Task details:
Where does the string "agent" occur in the entries below? Copy every line where it does.

Given information:
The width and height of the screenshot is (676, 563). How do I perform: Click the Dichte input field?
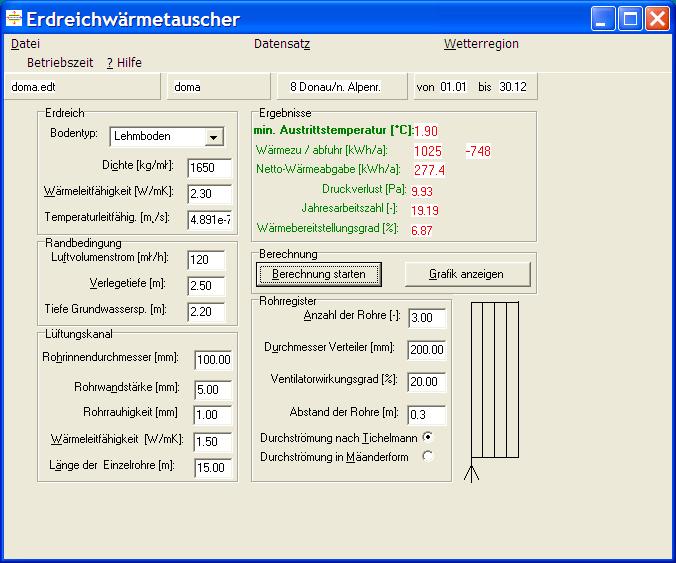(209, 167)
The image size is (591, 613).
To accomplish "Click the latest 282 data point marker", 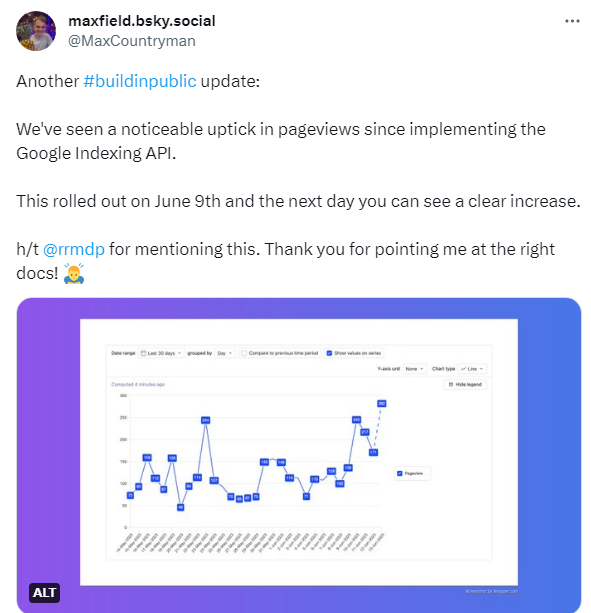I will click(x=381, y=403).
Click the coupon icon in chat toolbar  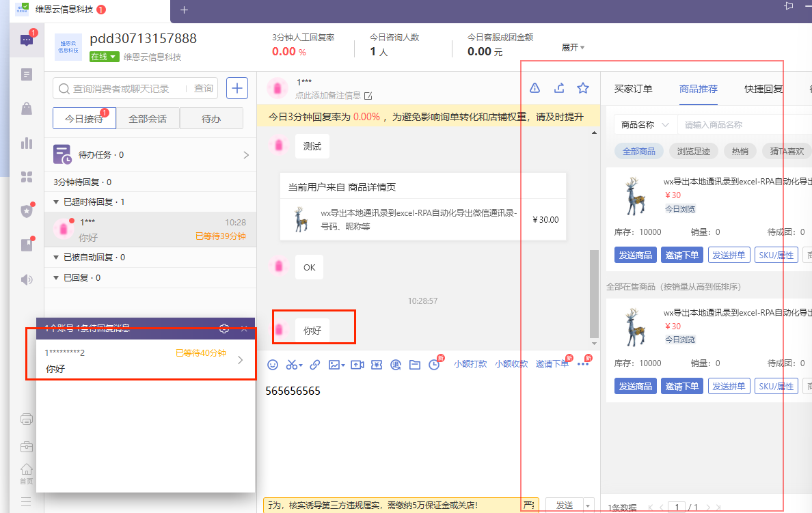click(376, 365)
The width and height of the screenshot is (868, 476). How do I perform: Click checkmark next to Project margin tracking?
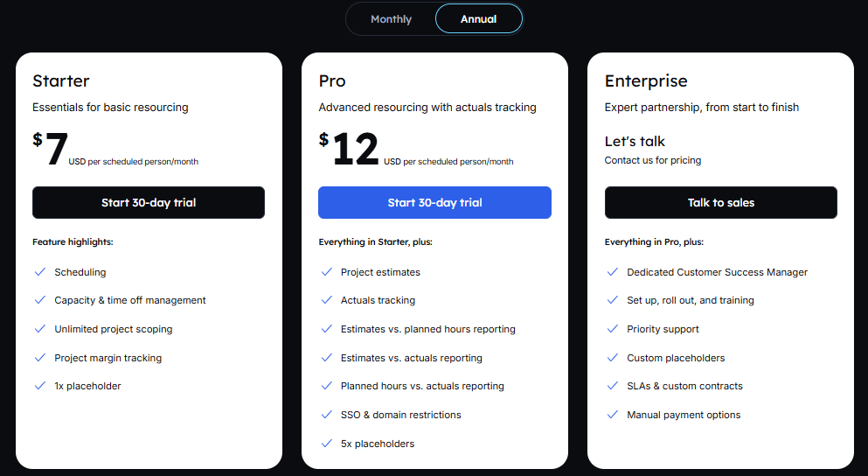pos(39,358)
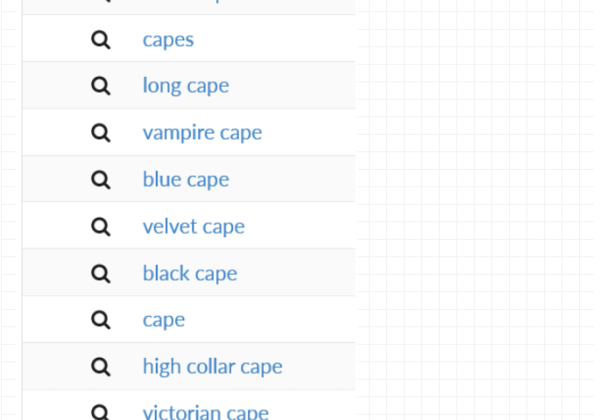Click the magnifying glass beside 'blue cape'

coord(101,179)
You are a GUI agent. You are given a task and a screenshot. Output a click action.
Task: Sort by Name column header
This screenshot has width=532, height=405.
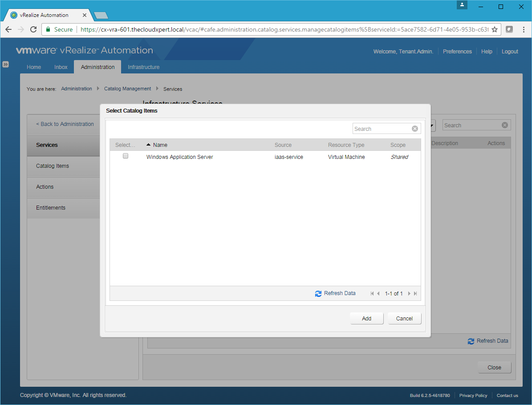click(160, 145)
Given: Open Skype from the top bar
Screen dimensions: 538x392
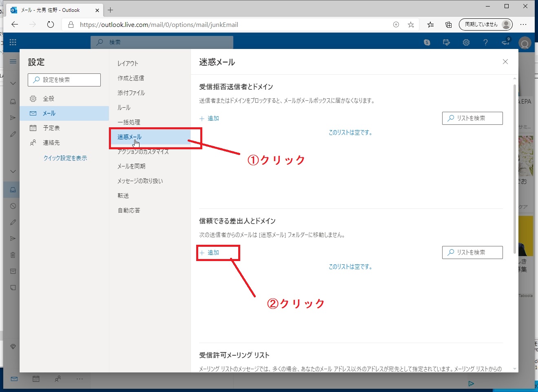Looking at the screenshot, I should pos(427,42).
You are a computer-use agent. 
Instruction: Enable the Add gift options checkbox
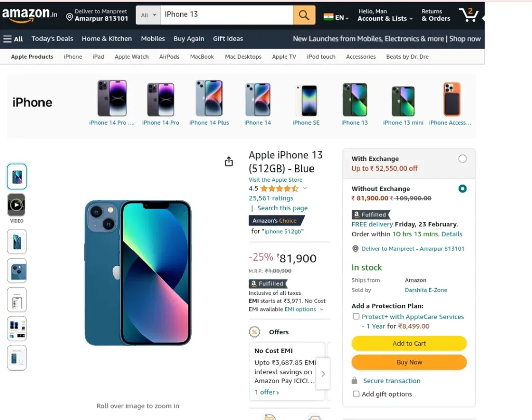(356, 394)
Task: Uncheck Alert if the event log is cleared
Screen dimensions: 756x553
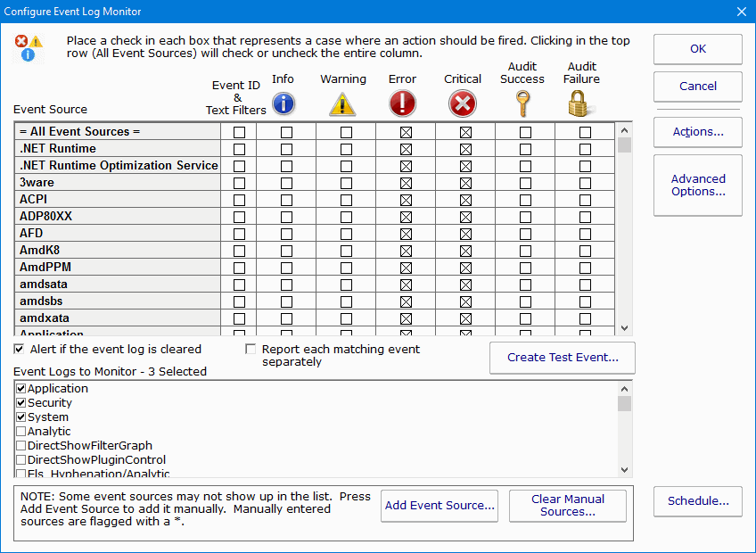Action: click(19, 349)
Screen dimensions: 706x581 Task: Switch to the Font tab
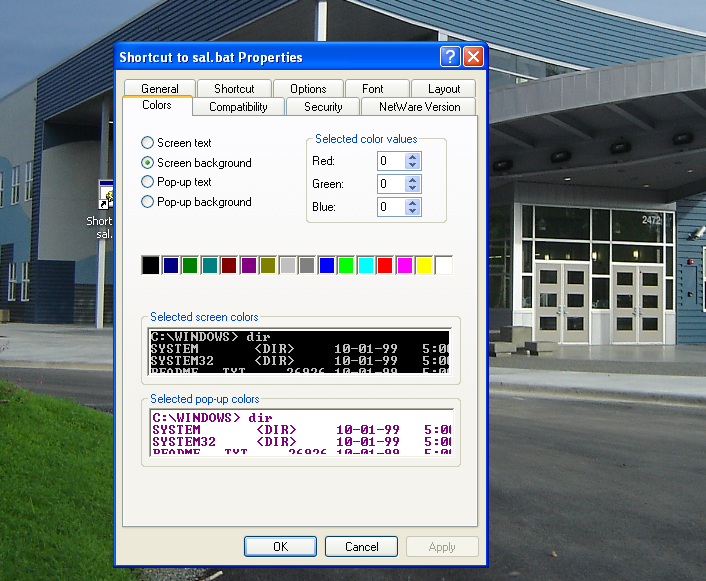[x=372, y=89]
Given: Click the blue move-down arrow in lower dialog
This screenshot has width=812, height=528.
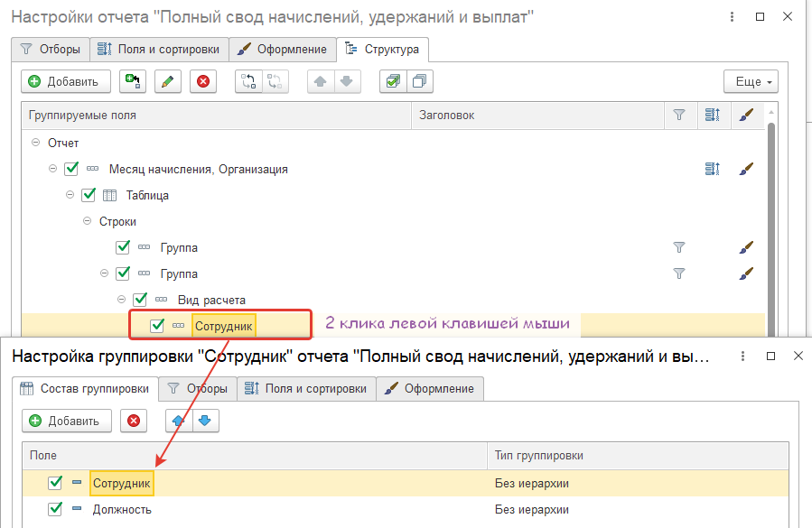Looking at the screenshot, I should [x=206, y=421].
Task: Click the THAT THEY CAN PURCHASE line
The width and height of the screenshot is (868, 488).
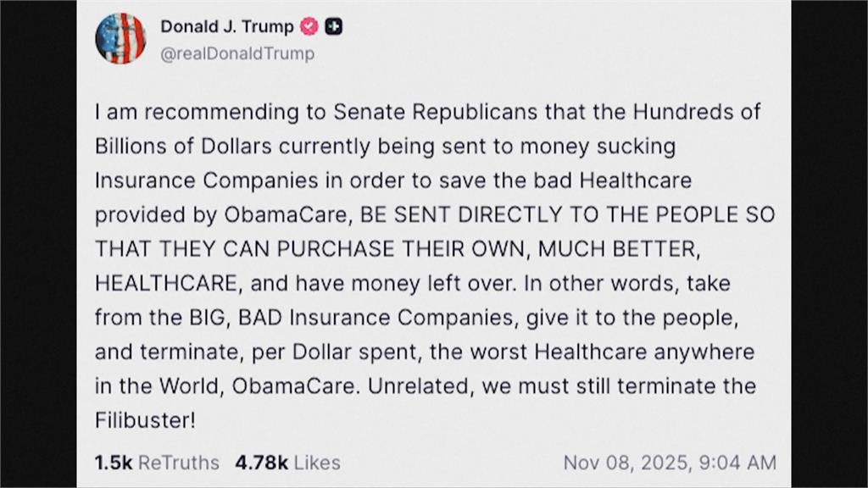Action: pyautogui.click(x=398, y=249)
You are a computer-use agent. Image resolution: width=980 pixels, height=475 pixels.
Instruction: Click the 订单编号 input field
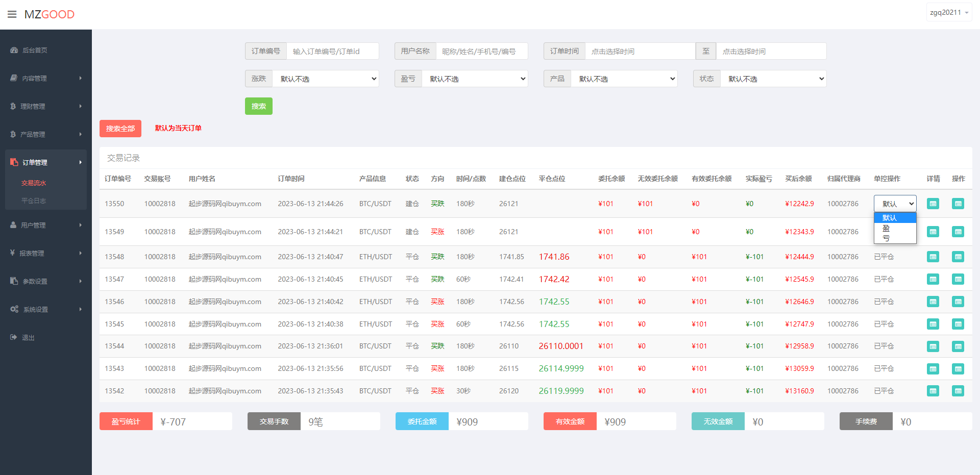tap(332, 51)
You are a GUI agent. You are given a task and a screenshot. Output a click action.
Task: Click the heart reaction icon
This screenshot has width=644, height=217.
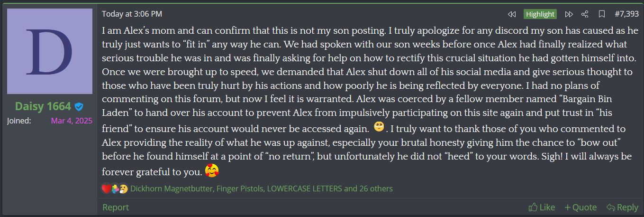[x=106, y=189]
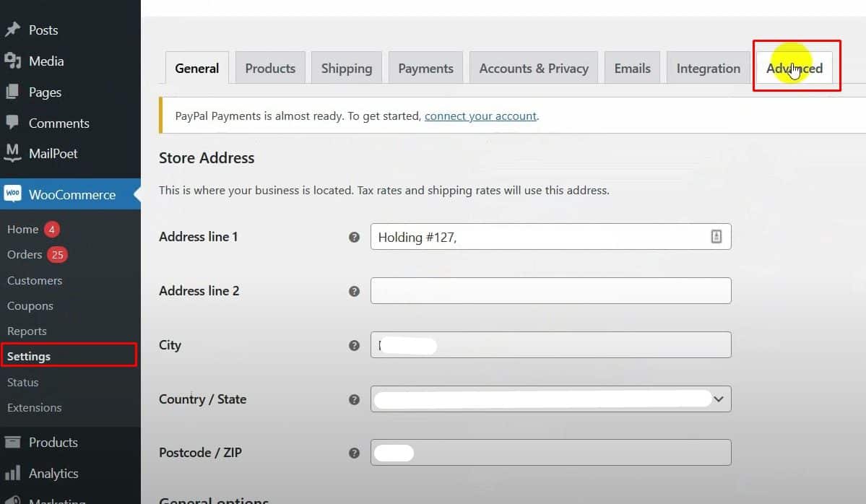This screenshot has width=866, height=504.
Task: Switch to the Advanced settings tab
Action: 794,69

Output:
You are a GUI agent. You are given a task and a screenshot. Output a click action.
You are a computer-use agent. 
You are a computer-use agent. Image resolution: width=980 pixels, height=475 pixels.
You are a GUI agent. You are given a task and a screenshot. Output a click action.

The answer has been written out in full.